Porterhouse steak with coconut butter and lotus root.Joe Armao

The dining area is upstairs, built around a long bar and mirrored on the other side with a lovely open courtyard planted with bamboo. I'm presuming the name references Uncle Ho - there's the odd blow-up scene of Vietnamese peasantry, anyway - but it keeps things light and bright with acres of pale plywood and crafty lights and a breezy vibe, although the record ought to note that the stools are too high. Or I'm too short.

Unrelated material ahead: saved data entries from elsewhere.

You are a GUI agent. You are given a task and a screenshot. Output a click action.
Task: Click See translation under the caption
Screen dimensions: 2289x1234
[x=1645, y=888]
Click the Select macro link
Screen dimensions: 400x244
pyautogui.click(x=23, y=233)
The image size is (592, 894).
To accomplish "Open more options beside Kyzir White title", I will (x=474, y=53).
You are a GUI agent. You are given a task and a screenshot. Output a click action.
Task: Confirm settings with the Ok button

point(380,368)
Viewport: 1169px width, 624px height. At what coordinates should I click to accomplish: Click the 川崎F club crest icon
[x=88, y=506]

The chef, who co-owns the joint with front-of-house guy Rene Spence, is Dai Duong, who worked at Geoff Lindsay's Dandelion. He knows how to tweak the food of his homeland into a broad-format menu with a slant towards the French influence. There's chicken liver pâté topped with a layer of yellow fat, although once you've cracked through, the paste underneath isn't shy on livery oomph, and it comes with puffs of sesame and rice crackers.

They've Huxtaburgered the banh mi, subbing the crusty baguette with a soft glazed brioche. The fillings are inspired by another insidious form of colonialism - dude food's long march across the menus of the nation - and while the salty-crackly strips of fried pig's ear aren't authentic, they get along happily with the pickled vegetables and peanuts.

There's a chicken salad with fragrant herbs and nuoc cham, but overall you'd say the menu isn't too concerned with the fresh, lively, zing-driven food of modern Vietnam. There's plenty of frying. Every second table seems to be ordering sweet potato chips. Chicken wings are performed as generic drinking food gussied up with the Asian window dressing of red chilli and spring onion and a cheeky bottle of Maggi Seasoning. Vegetarian spring rolls filled with carrot and shiitake make more of a statement, with iceberg lettuce cups for rolling with boiled egg, shiso leaves and mint, and a sweet-sour peanut nuoc cham.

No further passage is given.